The work sprung from a fundamental question in biology about senescence, or aging past the point of reproduction. "Nature has a central problem--it must have a way to remove old individuals, whether fish or trees or people," says Martin Blaser, microbiologist at New York University Langone Medical Center in New York City. "Resources are always limited. And young guys are ultimately competing with older ones."

In most species, individuals die shortly after the reproductive phase. But humans are weird--we have an extra long senescence phase. Blaser began to think about the problem from the symbiotic microbe's point of view and he came up with a hypothesis: "The great symbionts keep us alive when we are young, then after reproductive age, they start to kill us." They are part of the biological clock of aging.

In other words, he hypothesized that evolution selected for microbes that keep the whole community of hosts healthy, even if that comes with a cost to an individual host's health.

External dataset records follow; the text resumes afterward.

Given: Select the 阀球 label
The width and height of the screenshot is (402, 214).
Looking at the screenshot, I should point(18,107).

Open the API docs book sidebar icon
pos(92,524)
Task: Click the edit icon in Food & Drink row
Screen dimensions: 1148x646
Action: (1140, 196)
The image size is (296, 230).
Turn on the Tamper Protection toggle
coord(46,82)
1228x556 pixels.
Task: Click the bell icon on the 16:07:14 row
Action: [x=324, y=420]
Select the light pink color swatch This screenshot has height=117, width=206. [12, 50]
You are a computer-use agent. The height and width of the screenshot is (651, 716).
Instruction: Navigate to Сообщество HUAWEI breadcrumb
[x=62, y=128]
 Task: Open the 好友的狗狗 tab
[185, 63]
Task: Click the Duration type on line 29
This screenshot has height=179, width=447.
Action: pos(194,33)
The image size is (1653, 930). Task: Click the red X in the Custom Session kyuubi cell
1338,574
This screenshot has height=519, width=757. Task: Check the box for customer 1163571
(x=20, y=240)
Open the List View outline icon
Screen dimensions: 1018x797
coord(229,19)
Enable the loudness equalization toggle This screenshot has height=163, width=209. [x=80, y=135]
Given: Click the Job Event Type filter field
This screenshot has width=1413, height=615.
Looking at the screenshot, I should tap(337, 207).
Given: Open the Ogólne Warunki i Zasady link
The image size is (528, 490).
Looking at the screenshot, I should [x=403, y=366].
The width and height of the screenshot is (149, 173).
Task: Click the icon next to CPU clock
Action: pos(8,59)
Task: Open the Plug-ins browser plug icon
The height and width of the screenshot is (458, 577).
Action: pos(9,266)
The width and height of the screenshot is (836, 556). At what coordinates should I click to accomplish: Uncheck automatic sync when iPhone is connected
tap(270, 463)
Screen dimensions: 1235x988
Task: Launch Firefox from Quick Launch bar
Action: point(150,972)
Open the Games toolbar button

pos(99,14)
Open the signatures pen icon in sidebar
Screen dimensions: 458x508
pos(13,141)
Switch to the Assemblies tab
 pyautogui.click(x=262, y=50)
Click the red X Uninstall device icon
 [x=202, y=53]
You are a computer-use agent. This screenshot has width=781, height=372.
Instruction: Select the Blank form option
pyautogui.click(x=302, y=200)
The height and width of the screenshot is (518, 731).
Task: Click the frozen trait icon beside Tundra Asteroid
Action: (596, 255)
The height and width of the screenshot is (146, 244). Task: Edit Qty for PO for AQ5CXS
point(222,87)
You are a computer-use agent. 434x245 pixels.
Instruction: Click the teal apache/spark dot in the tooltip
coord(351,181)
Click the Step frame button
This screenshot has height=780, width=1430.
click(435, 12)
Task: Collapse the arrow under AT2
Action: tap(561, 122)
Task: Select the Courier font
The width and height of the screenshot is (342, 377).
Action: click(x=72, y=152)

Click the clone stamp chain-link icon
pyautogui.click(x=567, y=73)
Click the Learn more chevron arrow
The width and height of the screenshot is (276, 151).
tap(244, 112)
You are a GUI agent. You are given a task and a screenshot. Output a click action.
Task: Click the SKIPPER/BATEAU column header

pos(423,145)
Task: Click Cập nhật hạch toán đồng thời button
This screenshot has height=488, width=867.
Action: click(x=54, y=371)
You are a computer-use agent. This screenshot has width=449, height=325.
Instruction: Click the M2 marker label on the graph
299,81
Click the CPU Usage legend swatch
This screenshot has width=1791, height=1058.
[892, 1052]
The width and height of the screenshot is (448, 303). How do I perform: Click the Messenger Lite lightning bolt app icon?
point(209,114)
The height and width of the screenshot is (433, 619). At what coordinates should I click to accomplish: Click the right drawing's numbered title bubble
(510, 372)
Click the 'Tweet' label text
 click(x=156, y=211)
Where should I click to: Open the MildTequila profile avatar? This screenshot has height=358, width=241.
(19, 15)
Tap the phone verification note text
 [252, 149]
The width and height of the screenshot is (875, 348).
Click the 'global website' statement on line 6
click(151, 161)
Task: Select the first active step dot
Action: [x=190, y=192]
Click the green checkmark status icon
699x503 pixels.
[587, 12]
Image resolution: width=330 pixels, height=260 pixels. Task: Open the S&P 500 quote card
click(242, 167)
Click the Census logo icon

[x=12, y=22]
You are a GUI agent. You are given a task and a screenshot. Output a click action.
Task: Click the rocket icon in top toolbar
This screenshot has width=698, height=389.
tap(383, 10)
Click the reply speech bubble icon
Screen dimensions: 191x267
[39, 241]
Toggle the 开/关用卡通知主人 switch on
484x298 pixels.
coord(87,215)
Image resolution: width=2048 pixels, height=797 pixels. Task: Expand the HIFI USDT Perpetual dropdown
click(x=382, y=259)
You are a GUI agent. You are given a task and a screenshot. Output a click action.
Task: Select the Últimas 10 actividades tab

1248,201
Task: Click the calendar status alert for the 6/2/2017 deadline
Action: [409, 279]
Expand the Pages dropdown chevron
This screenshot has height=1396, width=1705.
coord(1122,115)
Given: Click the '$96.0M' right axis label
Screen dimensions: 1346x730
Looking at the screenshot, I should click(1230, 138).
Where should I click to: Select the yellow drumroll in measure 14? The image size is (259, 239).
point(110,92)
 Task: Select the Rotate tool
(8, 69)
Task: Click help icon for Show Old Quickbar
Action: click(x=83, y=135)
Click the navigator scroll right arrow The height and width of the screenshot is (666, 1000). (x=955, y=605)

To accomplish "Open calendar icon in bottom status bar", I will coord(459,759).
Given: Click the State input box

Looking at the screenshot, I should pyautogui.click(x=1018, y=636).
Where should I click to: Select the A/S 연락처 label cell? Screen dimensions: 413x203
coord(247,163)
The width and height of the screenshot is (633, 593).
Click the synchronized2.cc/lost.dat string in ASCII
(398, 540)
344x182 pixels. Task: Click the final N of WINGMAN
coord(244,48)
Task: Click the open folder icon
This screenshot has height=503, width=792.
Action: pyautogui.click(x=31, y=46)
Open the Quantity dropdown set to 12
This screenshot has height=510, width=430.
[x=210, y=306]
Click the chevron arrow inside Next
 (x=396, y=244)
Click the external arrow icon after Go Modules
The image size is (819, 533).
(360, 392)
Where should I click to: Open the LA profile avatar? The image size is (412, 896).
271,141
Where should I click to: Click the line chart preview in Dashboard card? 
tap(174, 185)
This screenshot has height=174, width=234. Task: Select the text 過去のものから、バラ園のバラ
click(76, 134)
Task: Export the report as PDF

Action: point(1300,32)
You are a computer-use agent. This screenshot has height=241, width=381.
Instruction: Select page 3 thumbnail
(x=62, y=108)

Modeling of early human population dynamics could tell him if he was on the right track. Blaser worked together with his collaborator Glenn Webb, professor of mathematics at Vanderbilt University in Nashville, to define a mathematical model of an early human population, giving it characteristics similar to a time 500-100,000 years ago, when the human population consisted of sparse, isolated communities.

Webb came up with a non-linear differential equation to describe the variables involved, their rates of change over time, and the relationship between those rates. "It can reveal something that's not quite appreciated or intuitive, because it sorts out relationships changing in time," even with many variables, such as age-dependent fertility rates and mortality rates, changing simultaneously, explains Webb.

Using this baseline model, the team could tweak the conditions to see what happened to the population dynamics. For example, they increased the fertility rate from roughly six children per female to a dozen, proposing that this might be one way for populations to overcome the burden of senescence, by boosting juvenile numbers. Instead, they were surprised to see that this created wild oscillations in total population size over time--an unstable scenario.